→ Source material:
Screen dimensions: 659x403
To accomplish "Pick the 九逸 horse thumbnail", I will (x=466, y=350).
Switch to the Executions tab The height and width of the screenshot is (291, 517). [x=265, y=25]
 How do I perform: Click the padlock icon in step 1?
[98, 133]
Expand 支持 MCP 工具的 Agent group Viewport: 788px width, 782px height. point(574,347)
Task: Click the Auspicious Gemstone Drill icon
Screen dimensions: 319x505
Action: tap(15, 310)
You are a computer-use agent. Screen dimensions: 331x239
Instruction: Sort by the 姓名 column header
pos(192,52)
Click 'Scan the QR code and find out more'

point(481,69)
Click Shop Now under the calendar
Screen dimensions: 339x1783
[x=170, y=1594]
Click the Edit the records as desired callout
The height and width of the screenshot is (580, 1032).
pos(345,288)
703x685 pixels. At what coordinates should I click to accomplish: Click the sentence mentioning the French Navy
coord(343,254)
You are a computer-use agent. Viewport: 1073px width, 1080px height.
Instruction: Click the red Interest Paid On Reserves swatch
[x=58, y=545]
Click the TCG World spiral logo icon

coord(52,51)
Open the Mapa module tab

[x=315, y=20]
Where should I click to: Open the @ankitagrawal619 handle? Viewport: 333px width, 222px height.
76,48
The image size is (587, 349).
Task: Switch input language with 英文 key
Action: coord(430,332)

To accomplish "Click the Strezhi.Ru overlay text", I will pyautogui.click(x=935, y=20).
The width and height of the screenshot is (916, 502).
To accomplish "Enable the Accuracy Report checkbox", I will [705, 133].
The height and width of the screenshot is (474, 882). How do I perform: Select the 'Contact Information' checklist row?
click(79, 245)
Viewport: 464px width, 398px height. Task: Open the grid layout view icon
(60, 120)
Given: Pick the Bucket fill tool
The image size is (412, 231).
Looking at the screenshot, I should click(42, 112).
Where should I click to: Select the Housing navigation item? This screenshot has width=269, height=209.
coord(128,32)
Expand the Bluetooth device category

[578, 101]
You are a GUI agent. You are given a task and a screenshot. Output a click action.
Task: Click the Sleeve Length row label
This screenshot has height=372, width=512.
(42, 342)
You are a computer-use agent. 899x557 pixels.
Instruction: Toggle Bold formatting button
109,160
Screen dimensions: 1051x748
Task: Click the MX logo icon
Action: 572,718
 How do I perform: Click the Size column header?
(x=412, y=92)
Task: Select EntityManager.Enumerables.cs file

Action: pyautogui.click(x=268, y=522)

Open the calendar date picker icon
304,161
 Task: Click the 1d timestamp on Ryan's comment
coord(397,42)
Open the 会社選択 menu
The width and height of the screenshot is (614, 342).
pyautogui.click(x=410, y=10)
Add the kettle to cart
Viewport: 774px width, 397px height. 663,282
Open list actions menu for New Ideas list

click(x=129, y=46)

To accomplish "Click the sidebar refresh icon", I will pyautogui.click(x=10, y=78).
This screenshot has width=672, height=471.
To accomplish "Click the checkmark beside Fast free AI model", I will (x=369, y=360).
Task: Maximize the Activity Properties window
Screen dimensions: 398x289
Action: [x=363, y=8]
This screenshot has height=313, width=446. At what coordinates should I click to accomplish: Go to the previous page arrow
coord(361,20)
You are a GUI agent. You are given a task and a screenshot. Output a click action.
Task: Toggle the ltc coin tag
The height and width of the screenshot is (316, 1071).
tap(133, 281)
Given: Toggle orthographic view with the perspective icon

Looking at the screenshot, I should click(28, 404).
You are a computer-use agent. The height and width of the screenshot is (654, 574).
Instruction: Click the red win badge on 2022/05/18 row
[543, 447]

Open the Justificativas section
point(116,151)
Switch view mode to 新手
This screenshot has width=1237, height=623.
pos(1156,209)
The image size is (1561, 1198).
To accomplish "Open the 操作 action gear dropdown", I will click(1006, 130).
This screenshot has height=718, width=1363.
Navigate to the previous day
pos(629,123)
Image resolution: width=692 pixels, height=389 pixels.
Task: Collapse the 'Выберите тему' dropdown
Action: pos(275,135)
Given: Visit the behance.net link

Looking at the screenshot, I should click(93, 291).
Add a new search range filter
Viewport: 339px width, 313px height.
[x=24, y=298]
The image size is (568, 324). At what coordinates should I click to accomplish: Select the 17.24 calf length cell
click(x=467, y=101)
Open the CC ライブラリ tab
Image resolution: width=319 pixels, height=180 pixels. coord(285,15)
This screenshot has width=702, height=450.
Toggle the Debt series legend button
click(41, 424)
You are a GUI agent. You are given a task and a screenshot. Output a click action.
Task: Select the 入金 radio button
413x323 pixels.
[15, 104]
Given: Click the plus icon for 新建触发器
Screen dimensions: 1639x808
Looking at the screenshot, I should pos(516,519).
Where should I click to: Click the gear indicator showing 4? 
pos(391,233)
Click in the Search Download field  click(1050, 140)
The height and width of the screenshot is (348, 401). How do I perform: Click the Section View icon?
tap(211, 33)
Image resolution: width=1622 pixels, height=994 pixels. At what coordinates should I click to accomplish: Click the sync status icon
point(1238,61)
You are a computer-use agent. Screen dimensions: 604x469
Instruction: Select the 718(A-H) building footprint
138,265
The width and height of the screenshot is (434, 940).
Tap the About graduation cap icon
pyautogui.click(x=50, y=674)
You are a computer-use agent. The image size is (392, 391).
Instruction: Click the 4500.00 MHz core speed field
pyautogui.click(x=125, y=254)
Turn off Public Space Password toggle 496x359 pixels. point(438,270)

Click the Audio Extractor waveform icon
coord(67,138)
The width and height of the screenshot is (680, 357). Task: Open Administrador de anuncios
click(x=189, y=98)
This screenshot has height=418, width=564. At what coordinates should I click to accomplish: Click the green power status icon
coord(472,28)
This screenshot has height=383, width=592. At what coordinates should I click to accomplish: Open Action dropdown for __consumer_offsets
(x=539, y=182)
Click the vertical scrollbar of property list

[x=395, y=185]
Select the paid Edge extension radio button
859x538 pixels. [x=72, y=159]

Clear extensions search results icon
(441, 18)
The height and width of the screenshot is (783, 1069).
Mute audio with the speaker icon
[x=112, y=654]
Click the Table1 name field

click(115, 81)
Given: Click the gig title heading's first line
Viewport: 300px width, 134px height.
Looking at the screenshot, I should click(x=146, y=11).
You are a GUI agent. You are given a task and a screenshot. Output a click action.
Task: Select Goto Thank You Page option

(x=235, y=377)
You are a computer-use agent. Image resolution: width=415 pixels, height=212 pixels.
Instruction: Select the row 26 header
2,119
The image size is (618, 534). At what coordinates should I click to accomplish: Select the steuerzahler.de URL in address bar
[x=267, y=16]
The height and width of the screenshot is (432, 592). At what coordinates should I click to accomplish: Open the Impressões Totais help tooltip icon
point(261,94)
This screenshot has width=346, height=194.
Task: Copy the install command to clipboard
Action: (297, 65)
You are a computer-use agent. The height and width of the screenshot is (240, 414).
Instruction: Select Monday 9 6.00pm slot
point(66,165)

→ Exercise directions:
A single figure is required: how many lines above contain the word "computer".

→ Exercise answer:
8